His conclusion: every organization that is honest with itself will recognize it has problems with discrimination and prejudice based on race and ethnicity.
We need look no further than the LTSS frontline workforce to see the problems Hrabowski is talking about. Consider these painful truths:
Half of our professional caregivers are nonwhite. And yet, as Kendal Corporation Chief Operating Officer Marvell Adams pointed out during the summit, the leaders of our organizations are predominately white.
Our diverse workforce of certified nursing assistants and home health aides provides 80% of all the care our residents and clients receive, and each year we ask them to perform increasingly complex care tasks. Yet, many of these caregivers live on very low incomes, and an alarming percentage rely on government assistance to make ends meet.

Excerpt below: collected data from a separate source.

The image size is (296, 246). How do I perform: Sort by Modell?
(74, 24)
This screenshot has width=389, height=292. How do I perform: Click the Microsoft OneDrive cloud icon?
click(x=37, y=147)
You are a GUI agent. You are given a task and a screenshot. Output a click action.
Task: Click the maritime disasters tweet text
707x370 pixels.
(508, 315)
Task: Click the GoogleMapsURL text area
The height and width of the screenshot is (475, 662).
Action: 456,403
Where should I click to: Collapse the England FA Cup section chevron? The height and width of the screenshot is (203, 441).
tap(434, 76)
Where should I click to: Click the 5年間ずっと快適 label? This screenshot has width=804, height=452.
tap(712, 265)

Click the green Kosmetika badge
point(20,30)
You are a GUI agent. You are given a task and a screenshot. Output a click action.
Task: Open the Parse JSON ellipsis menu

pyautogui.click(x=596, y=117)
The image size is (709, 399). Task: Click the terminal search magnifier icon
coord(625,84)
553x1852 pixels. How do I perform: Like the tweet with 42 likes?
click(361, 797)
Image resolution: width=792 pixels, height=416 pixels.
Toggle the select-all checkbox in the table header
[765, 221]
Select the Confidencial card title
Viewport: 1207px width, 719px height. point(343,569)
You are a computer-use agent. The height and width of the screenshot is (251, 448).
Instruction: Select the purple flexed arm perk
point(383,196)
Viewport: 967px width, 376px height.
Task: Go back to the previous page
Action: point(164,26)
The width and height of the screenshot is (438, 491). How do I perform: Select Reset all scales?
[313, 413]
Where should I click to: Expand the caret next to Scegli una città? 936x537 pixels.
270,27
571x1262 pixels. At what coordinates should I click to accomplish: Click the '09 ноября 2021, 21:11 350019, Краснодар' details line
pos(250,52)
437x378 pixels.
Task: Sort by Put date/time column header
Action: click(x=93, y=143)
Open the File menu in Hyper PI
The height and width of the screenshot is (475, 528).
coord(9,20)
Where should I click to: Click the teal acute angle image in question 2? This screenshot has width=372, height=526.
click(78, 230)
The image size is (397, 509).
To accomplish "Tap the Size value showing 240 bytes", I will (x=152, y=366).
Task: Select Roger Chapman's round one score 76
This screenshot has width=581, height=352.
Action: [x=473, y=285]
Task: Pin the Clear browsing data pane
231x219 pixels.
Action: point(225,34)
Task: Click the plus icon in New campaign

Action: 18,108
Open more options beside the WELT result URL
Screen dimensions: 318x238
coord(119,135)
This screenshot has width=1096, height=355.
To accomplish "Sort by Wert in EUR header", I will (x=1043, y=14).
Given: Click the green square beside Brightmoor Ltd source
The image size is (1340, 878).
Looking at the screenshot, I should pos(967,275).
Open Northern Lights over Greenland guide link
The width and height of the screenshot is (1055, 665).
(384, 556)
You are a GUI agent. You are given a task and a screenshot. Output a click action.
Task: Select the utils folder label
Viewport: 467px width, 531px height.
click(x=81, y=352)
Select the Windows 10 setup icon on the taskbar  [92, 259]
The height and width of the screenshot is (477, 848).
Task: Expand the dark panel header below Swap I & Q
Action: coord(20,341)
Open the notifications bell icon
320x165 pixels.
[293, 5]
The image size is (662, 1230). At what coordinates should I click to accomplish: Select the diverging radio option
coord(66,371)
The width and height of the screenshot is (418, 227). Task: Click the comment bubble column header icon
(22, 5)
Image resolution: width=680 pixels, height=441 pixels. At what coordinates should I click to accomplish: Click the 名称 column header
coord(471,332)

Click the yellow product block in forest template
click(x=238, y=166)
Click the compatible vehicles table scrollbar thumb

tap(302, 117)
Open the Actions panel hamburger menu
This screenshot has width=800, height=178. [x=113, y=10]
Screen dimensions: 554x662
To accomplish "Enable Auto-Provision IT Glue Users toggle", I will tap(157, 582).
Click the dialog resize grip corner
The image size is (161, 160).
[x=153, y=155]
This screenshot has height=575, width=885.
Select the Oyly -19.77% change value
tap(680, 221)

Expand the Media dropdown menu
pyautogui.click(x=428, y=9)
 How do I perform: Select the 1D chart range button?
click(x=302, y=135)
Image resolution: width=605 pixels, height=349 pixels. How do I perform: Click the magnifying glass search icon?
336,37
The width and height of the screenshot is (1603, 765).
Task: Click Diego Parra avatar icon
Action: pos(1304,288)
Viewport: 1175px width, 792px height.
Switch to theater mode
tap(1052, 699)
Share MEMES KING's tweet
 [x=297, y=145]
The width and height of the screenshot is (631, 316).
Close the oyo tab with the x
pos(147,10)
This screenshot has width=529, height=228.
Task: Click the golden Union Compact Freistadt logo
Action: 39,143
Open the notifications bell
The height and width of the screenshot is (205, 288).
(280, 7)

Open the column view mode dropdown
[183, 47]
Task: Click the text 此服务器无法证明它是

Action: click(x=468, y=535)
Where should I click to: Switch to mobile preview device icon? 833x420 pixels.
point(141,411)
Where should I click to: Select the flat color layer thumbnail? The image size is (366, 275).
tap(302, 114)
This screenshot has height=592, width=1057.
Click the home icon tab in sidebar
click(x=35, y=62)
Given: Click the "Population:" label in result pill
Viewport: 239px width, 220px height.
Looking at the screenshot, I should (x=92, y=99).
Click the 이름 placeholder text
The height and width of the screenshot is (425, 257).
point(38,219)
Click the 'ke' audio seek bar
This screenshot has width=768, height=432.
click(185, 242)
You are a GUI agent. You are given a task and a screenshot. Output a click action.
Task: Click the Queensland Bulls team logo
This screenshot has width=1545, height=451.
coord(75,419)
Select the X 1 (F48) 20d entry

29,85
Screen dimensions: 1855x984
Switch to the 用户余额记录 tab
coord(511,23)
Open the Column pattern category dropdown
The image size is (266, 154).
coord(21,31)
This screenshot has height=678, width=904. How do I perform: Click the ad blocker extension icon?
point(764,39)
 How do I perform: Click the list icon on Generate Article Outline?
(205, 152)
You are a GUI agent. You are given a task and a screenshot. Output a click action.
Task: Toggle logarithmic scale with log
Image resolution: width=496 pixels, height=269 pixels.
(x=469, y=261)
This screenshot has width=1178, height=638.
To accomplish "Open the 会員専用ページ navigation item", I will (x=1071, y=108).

This situation keeps our frontline caregivers in a subservient position in our organizations, leading many workers to tell me over the years that they feel as if they are working “on the plantation.”
HOW DO WE CHANGE THINGS?
How can we ensure equal access and equal opportunity in the LTSS sector? The first step entails following the advice of Pizarro and Hrabowski: Look in the mirror and acknowledge the presence of racial disparities in our organizations, recognize our own biases, and understand how those biases influence who we hire, support, mentor, and nurture.
With this new self-awareness, we can then take deliberate action to:
- Change the racial imbalances that exist in our organizations by making our upper-level and mid-level management teams, and our boards of directors, as diverse as our frontline teams.
- Recognize, nurture, and reward talented professionals of color who are already working at all levels of our organizations, and offer them pathways to meaningful careers.
- Work closely with community colleges and professional schools to identify, attract, and prepare people of color for management positions in our field.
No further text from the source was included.